Open Access Paper
24 May 2022 Skeleton-based one-shot action recognition on graph neural network
Hao Chen, Yuzhuo Fu, Ting Liu
Author Affiliations +
Proceedings Volume 12260, International Conference on Computer Application and Information Security (ICCAIS 2021); 122600E (2022) https://doi.org/10.1117/12.2637828
Event: International Conference on Computer Application and Information Security (ICCAIS 2021), 2021, Wuhan, China
Abstract
In our work, we implemented one-shot action recognition that using the skeleton data. In terms of data preprocessing, we used the form of mapping skeleton sequence coordinates into signal images. In the feature extraction module, we used feature extraction based on resnet18. In the few-shot learning part, we adopted the metric neural network model based on graph neural network. Finally, the leading accuracy is realized on the ntu-rgbd120 one-shot dataset.

1.

INTRODUCTION

The research in action recognition in computer vision mainly focuses on one-shot action recognition, pedestrian rerecognition, face recognition and so on. These methods have a good effect on one-shot action recognition, but only focus on a single pattern such as images or skeleton sequences. We consider using a signal-level representation that allows flexible encoding of signals into images and fusion of signals from different sensor modes.

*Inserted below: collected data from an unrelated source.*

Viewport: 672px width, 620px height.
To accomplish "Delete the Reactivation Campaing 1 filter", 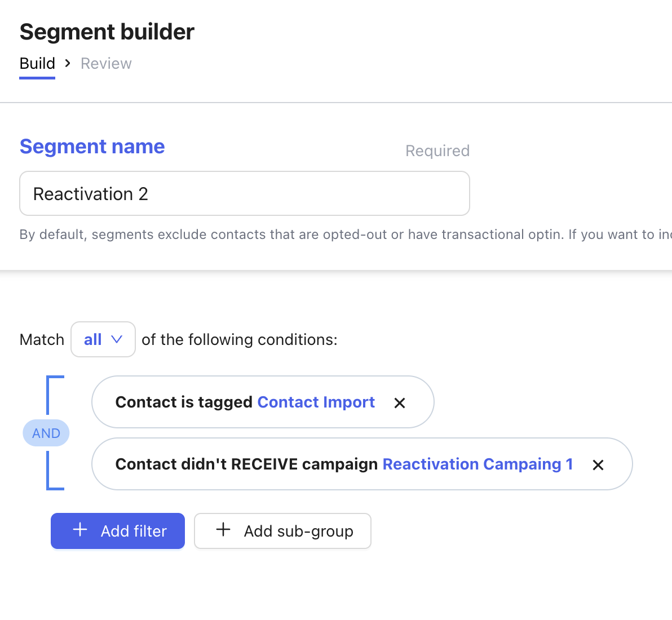I will tap(598, 465).
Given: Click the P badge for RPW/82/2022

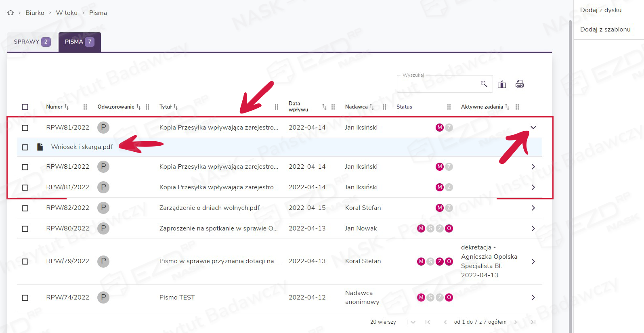Looking at the screenshot, I should tap(103, 208).
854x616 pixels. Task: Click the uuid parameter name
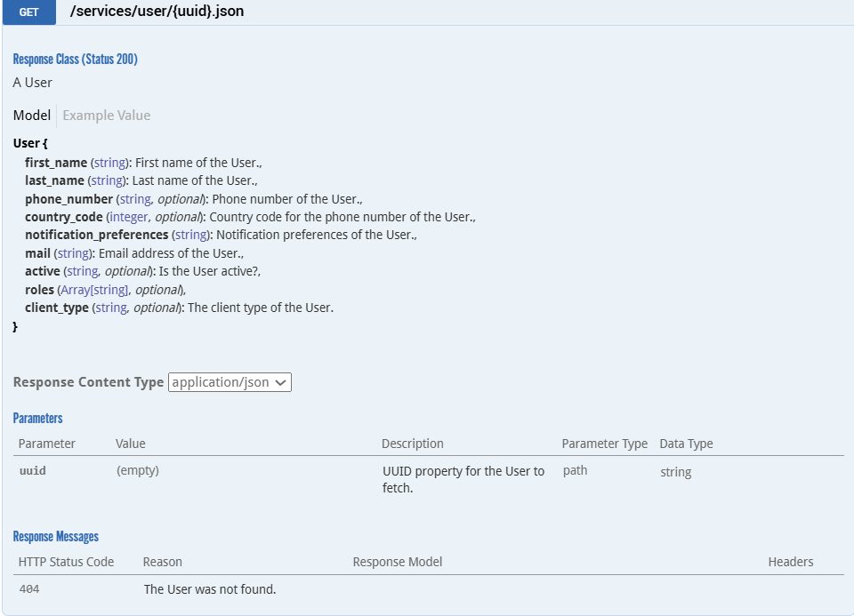(32, 471)
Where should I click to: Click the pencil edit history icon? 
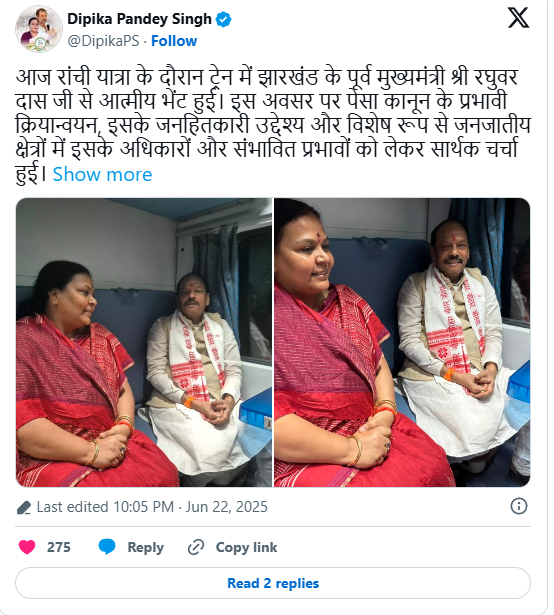pyautogui.click(x=24, y=507)
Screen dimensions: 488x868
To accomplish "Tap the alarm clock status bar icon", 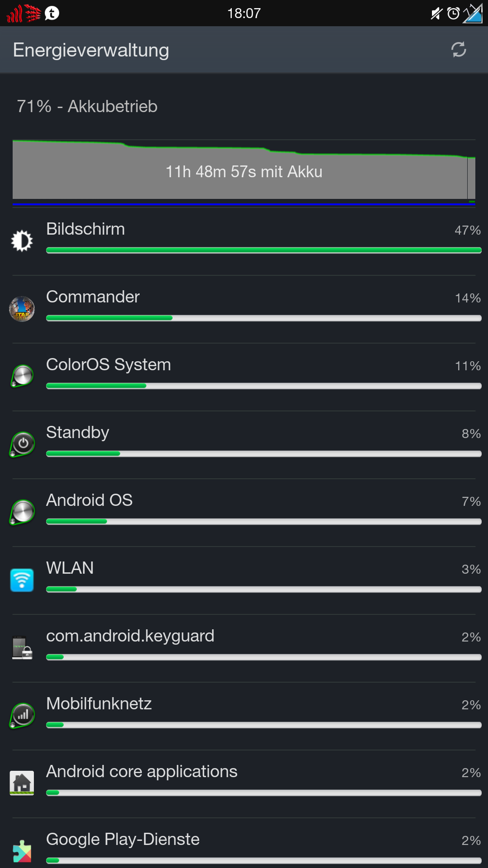I will pyautogui.click(x=453, y=14).
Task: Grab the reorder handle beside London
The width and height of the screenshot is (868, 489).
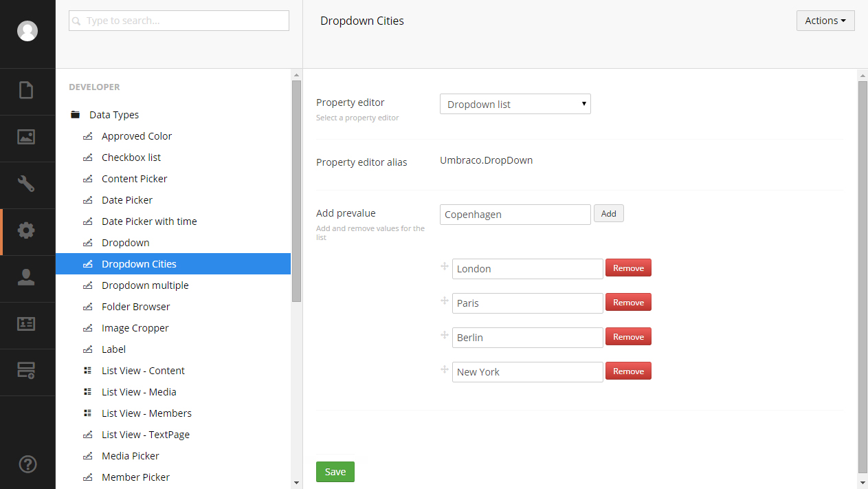Action: tap(444, 267)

There are several benefits of making representation for encoding skeleton data into signal images. First, as long as the sensor generates multivariable higher modal data forms and sequences, it allows generalization across different sensor modes. Secondly, the representation of similar images makes the using of a better classification architecture which performs well becomes possible and feasible.

In our research, the signals come from the three-dimension skeleton sequences which is collected by the RGB-D video camera, and other video data measurements. For details on signal representation, see Section 3.

As few-shot learning algorithm needs to make full use of the relationship between the support set data and the query set data1, using GNN absolutely has great potential to come up with the solution of few-shot learning. Garcia and Bruna2 construct a graph in which the support set and the query set are closely connected. We have performed experimental verification on the model on a small number of shot image classifications, matching the most advanced performance with fewer parameters.

Our method achieves the first use of one-shot action classification based on GNN structure on skeletal data processing. And we achieved the best accuracy on 5 way-1 shot task on the dataset NTU-RGBD120 one shot.

2.

RELATED WORK

We briefly outline the methods related to representation of data and one-shot recognition methods and graph neural network in general.

2.1

Image representation

Our method is based on the image representation of the sensor sequence3. Wang et al.4 encoded the joint trajectory image into an image through three different spatial perspectives. Liu et al.5 proposed a combination of bone visualization methods and jointly trained these methods on multiple streams.

2.2

Few-shot classification

A matching network1 created a new type of method which can use attention algorithm to calculate the classifier of the nearest neighbor that can perform calculus and a prototypical network6 enlarges it by making the definition of prototypes as the average value of embedded support examples for each class. Meta-LSTM7 updates the model by using LSTM, making its model’s parameters to be the hidden states. MAML8 only concentrates on the initial parameters’ initial values and simply uses SGD. Reptile9 uses only first-order gradients.

2.3

Graph neural network

Gori et al.10 firstly proposed the graph neural network, which acts like a trainable cyclic message transfer whose fixed points can adjust differently. Li et al.11 further proposed a method using gated loop units and advanced optimization techniques. Kipf and Welling12 groundbreakingly applied semi-supervised learning of graph structure data, which is scalable. They2, 13 have applied the GNNs to few-shot learning and labeled the framework on the node level.

3.

APPROACH

To solve the action recognition task across a series of sensor modalities we consider the action recognition problem on a signal level. The signals are encoded in a differentiated image representation. The representation of similar images allowed direct adaptation of the established image classification framework to extract features. To solve the one-shot problem, we apply a metric neural network based on graph neural network. An illustration of our approach is given in Figure 1.

Figure 1.

The framework of one-shot action recognition. Φ(x) denotes the embedding network (Resnet18 or Resw).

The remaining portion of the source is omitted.